Dataset entries:
■ ■ ■ ■ ■

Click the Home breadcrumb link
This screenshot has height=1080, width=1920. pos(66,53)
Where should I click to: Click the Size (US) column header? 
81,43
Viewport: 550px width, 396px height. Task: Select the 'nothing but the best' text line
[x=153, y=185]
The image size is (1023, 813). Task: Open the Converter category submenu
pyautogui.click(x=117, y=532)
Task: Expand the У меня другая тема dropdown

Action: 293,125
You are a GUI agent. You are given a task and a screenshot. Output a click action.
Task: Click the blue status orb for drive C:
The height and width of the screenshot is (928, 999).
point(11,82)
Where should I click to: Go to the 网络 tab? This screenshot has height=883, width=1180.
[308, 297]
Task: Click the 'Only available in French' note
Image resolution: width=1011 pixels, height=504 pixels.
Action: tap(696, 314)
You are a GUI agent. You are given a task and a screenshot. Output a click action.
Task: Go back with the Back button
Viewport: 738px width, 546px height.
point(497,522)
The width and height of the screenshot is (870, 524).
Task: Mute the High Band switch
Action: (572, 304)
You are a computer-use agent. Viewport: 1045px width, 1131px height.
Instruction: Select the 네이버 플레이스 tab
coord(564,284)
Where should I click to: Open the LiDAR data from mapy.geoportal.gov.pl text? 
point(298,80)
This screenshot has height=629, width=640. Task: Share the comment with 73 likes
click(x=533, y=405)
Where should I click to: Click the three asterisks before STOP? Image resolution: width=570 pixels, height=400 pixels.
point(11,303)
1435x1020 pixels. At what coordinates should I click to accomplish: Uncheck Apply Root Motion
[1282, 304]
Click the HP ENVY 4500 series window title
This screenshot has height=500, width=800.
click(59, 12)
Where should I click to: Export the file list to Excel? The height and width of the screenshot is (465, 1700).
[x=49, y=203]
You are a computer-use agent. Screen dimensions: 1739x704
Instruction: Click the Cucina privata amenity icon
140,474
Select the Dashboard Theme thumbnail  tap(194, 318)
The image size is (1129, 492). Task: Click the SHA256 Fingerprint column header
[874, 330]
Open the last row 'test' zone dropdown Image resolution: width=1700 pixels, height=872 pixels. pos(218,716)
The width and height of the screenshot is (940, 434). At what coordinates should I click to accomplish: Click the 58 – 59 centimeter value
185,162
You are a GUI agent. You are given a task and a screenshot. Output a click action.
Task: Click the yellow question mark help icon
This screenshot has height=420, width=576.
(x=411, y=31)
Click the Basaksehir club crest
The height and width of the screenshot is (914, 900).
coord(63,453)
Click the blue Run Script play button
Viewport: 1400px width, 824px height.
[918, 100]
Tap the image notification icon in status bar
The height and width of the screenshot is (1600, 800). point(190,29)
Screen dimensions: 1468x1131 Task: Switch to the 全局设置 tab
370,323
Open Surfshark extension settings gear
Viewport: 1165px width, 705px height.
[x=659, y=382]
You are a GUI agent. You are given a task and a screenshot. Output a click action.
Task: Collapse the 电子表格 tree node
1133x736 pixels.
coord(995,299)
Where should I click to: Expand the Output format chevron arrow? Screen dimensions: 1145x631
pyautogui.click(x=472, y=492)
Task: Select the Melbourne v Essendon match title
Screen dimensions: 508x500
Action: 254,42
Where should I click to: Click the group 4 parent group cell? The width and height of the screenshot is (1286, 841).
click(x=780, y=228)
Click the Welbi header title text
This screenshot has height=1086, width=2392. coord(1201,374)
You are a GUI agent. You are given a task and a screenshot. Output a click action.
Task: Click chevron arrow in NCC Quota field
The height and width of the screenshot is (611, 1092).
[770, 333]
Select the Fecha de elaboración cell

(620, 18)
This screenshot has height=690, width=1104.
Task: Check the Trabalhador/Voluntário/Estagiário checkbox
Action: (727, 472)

■ ■ ■ ■ ■

_What is needed_
Line by line, the data should be returned exactly as written.

_Answer box_
Click the Home breadcrumb link
This screenshot has height=1080, width=1920. pos(66,53)
Where should I click to: Click the Size (US) column header? 
81,43
Viewport: 550px width, 396px height. Task: Select the 'nothing but the best' text line
[x=153, y=185]
The image size is (1023, 813). Task: Open the Converter category submenu
pyautogui.click(x=117, y=532)
Task: Expand the У меня другая тема dropdown

Action: 293,125
You are a GUI agent. You are given a task and a screenshot. Output a click action.
Task: Click the blue status orb for drive C:
The height and width of the screenshot is (928, 999).
point(11,82)
Where should I click to: Go to the 网络 tab? This screenshot has height=883, width=1180.
[308, 297]
Task: Click the 'Only available in French' note
Image resolution: width=1011 pixels, height=504 pixels.
Action: tap(696, 314)
You are a GUI agent. You are given a task and a screenshot. Output a click action.
Task: Go back with the Back button
Viewport: 738px width, 546px height.
point(497,522)
The width and height of the screenshot is (870, 524).
Task: Mute the High Band switch
Action: (572, 304)
You are a computer-use agent. Viewport: 1045px width, 1131px height.
Instruction: Select the 네이버 플레이스 tab
coord(564,284)
Where should I click to: Open the LiDAR data from mapy.geoportal.gov.pl text? 
point(298,80)
This screenshot has height=629, width=640. Task: Share the comment with 73 likes
click(x=533, y=405)
Where should I click to: Click the three asterisks before STOP? Image resolution: width=570 pixels, height=400 pixels.
point(11,303)
1435x1020 pixels. At what coordinates should I click to accomplish: Uncheck Apply Root Motion
[1282, 304]
Click the HP ENVY 4500 series window title
This screenshot has height=500, width=800.
click(59, 12)
Where should I click to: Export the file list to Excel? The height and width of the screenshot is (465, 1700).
[x=49, y=203]
You are a computer-use agent. Screen dimensions: 1739x704
Instruction: Click the Cucina privata amenity icon
140,474
Select the Dashboard Theme thumbnail  tap(194, 318)
The image size is (1129, 492). Task: Click the SHA256 Fingerprint column header
[874, 330]
Open the last row 'test' zone dropdown Image resolution: width=1700 pixels, height=872 pixels. pos(218,716)
The width and height of the screenshot is (940, 434). At what coordinates should I click to accomplish: Click the 58 – 59 centimeter value
185,162
You are a GUI agent. You are given a task and a screenshot. Output a click action.
Task: Click the yellow question mark help icon
This screenshot has height=420, width=576.
(x=411, y=31)
Click the Basaksehir club crest
The height and width of the screenshot is (914, 900).
coord(63,453)
Click the blue Run Script play button
Viewport: 1400px width, 824px height.
[918, 100]
Tap the image notification icon in status bar
The height and width of the screenshot is (1600, 800). point(190,29)
Screen dimensions: 1468x1131 Task: Switch to the 全局设置 tab
370,323
Open Surfshark extension settings gear
Viewport: 1165px width, 705px height.
[x=659, y=382]
You are a GUI agent. You are given a task and a screenshot. Output a click action.
Task: Collapse the 电子表格 tree node
1133x736 pixels.
coord(995,299)
Where should I click to: Expand the Output format chevron arrow? Screen dimensions: 1145x631
pyautogui.click(x=472, y=492)
Task: Select the Melbourne v Essendon match title
Screen dimensions: 508x500
Action: 254,42
Where should I click to: Click the group 4 parent group cell? The width and height of the screenshot is (1286, 841).
click(x=780, y=228)
Click the Welbi header title text
This screenshot has height=1086, width=2392. coord(1201,374)
You are a GUI agent. You are given a task and a screenshot. Output a click action.
Task: Click chevron arrow in NCC Quota field
The height and width of the screenshot is (611, 1092).
[770, 333]
Select the Fecha de elaboración cell

(620, 18)
This screenshot has height=690, width=1104.
Task: Check the Trabalhador/Voluntário/Estagiário checkbox
Action: (727, 472)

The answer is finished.